Yoshinobu Yamamoto’s Pitch Repertoire:

Fastball: Yamamoto heavily relies on his fastball, using it approximately 48 percent of the time in Japan, where it averaged close to 95 MPH. Notably, his lower release point, influenced by his mechanics and stature, sets his delivery apart from most pitchers.

While a 95 MPH fastball may not be mind-blowing on its own, only a fraction of MLB pitchers—specifically 35 out of 141 who threw at least 1,500 pitches in 2023—averaged 95 MPH or higher, indicating that Yamamoto is poised to commence his career above the league average in fastball velocity.

Splitter: Utilized around 26 percent of the time, particularly on two-strike counts, Yamamoto’s splitter yielded outstanding results in Japan. Against right-handed hitters, it led to a mere .324 OPS, while left-handed batters struggled with a .424 OPS when facing this pitch.

Curveball: Although he employs his curveball only about 16 percent of the time, it proves to be an exceptionally potent pitch. With an average speed of 77 MPH, ranking around the middle among MLB starters, its movement has consistently deceived hitters in Japan.

Cutter: Yamamoto infrequently features his cutter, using it roughly 8 percent of the time. Averaging 92 MPH, this pitch wasn’t as successful in Japan. Despite this, there’s potential for the Dodgers to refine his cutter, potentially transforming it into a deadly fourth pitch. However, with three dependable pitches in his arsenal, Yamamoto already boasts an exciting repertoire.

Comparisons in the MLB: Finding direct comparisons for Yamamoto in MLB is challenging due to his comparatively smaller frame. However, pitchers like Giants’ ace Logan Webb and new Cardinals starter Sonny Gray offer intriguing parallels.

Webb, standing at 6-1, three inches taller than Yamamoto, shares similarities in not relying on high velocity, with an average fastball speed of 92.6 MPH. His exceptional control—evidenced by a mere 1.3 BB/9 in 2023—is a trait Yamamoto also aims to possess. While Yamamoto throws harder, the expectation is that he’ll be a more prolific strikeout pitcher, with the hope of matching Webb’s durability.
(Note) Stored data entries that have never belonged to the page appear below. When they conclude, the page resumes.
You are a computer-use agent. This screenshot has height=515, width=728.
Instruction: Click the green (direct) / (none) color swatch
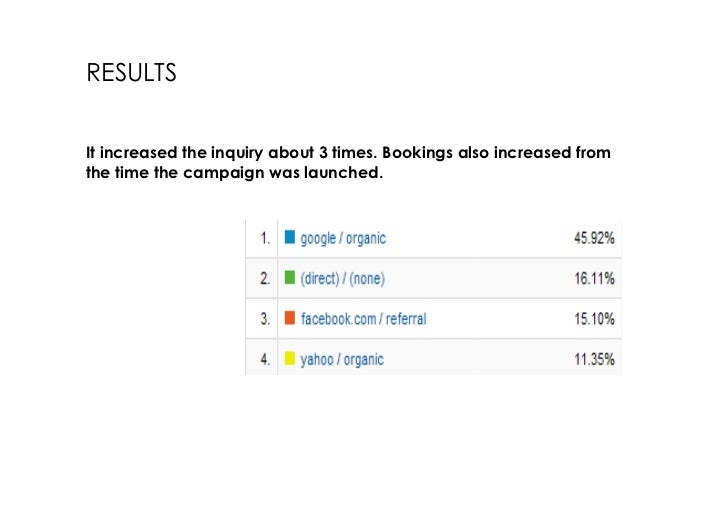pyautogui.click(x=290, y=278)
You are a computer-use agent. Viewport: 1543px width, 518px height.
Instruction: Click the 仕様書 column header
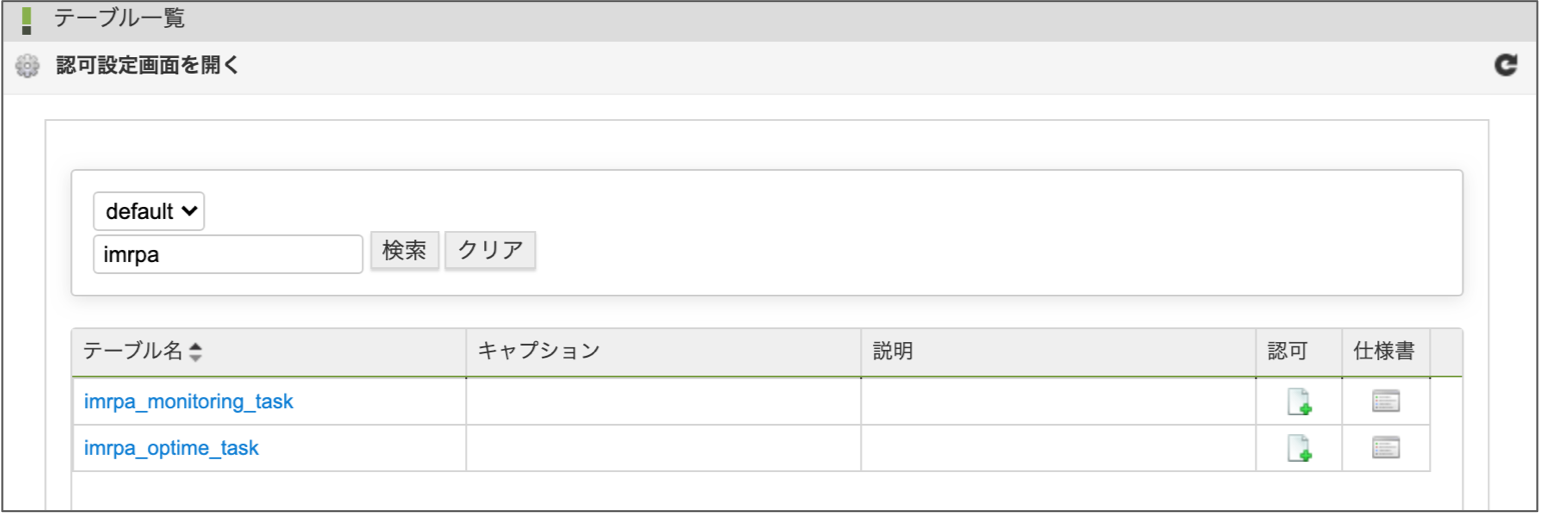click(x=1383, y=351)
Yamamoto could potentially resemble a harder-throwing Sonny Gray, who, despite averaging only 92.9 MPH on his fastball, has found success by minimizing walks and home runs. Gray has maintained a strikeout rate of nearly 10 K/9 over the past five seasons without heavily relying on power. Their similar stature—Gray at 5-10 and Yamamoto even slighter at 176 lbs—further aligns their profiles.